| DOCUMENT SEGMENT |
------
2.8. gf_mul128() Does Not Execute In Constant Time

   Exploitability: Low
   Security Impact: Low
   Confirmation: Confirmed by inspecting the source code.

   The gf_mul128() procedure, part of the XTS implementation in
   pefs_xts.c, branches on a value related to its input, which could
   enable side channel attacks:

        static __inline void
        gf_mul128(uint64_t *dst, const uint64_t *src)
        {
            static const uint8_t gf_128_fdbk = 0x87;
            int carry;

            carry = shl128(dst, src);
            if (carry != 0)  // <-- time difference could leak 'carry'
                ((uint8_t *)dst)[0] ^= gf_128_fdbk;
        }

   I don't know if this leaks enough information to break the encryption
   (very probably not), but it's better to be safe and do it in constant
   time anyway. A constant time conditional XOR is given in [3].

2.9. Memory Corruption / Integer Overflows

   Exploitability: Unknown
   Security Impact: High (If exploitable)
   Confirmation: Not confirmed.

   I noticed several bits of code with integer overflow and
   signed/unsigned problems. I didn't have time to check if any of these
   are exploitable, or are even values controlled by the attacker, but
   I will list them here to err on the side of caution:

     - In pefs_name_encrypt(), the "+ 1" in the file name size check
       could overflow the integer and make the check pass even if
       the filename is too long:

         r = PEFS_NAME_NTOP_SIZE(pefs_name_padsize(size)) + 1;
         if (r > MAXNAMLEN) {
             return (-ENAMETOOLONG);
         }

     - In pefs_enccn_set(), the variable encname_len is a *signed*
       integer. It is checked to be less than MAXPATHLEN then passed to
       memcpy(). When it gets passed to memcpy(), it is cast to
       a size_t, which is unsigned. If encname_len has a negative value,
       it will pass the first check, then memcpy will interpret it as
       a large unsigned value:

             if (encname_len >= MAXPATHLEN)
            panic("pefs_enccn_set: invalid encrypted name length: %d",
                encname_len);
         // ...
         memcpy(pec->pec_buf, encname, encname_len);
         ((char *) pec->pec_buf)[encname_len] = '\0';
         pec->pec_cn.cn_namelen = encname_len;

    - Several possibilities for integer overflows in pefs_xbase64.c:

             if (datalength + 1 > targsize)
                return (-1);
         // ...
------
| TASK TO COMPLETE |
Rewrite the audit excerpt from "I don't know" to "given in [3].", replacing "encryption" with "cipher".

| DATASET EXTRACT |
------
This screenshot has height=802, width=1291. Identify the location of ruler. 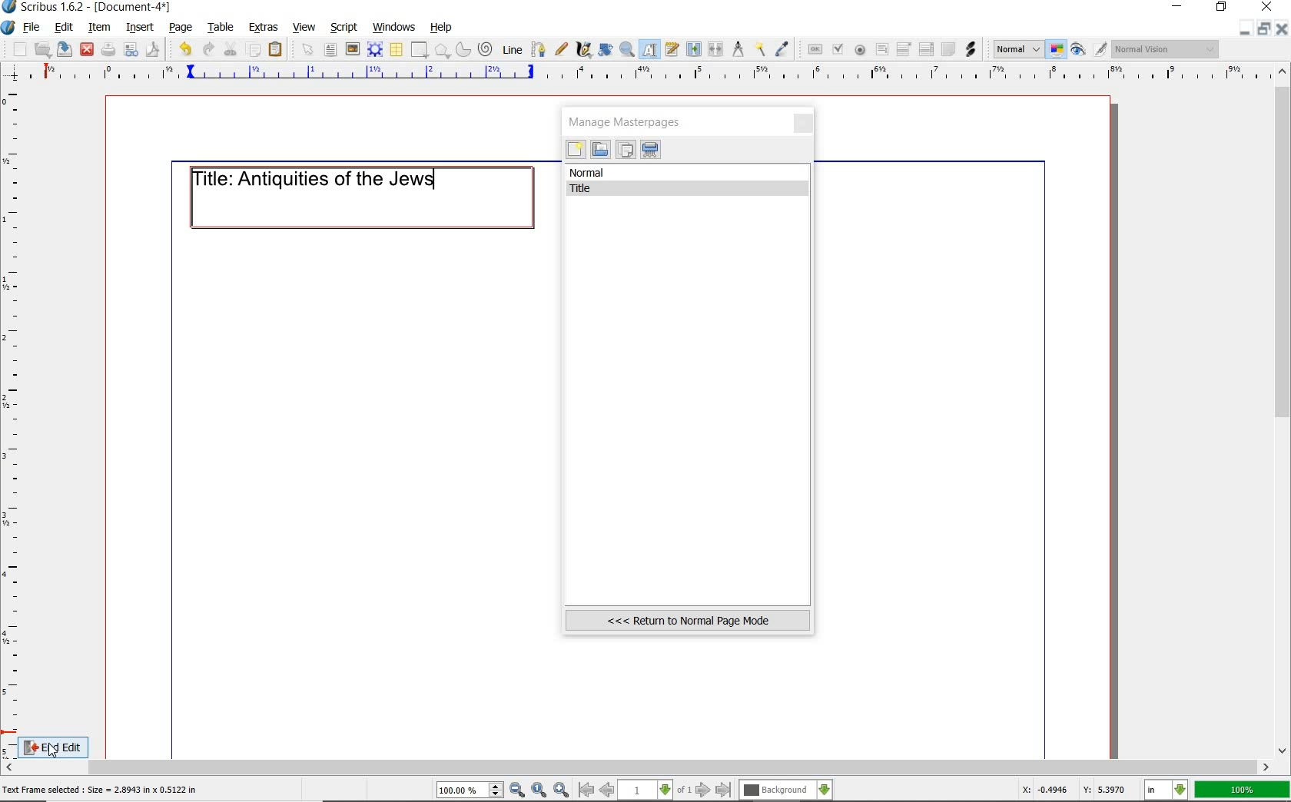
(646, 75).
------
| TASK SOLUTION |
I don't know if this leaks enough information to break the cipher
   (very probably not), but it's better to be safe and do it in constant
   time anyway. A constant time conditional XOR is given in [3].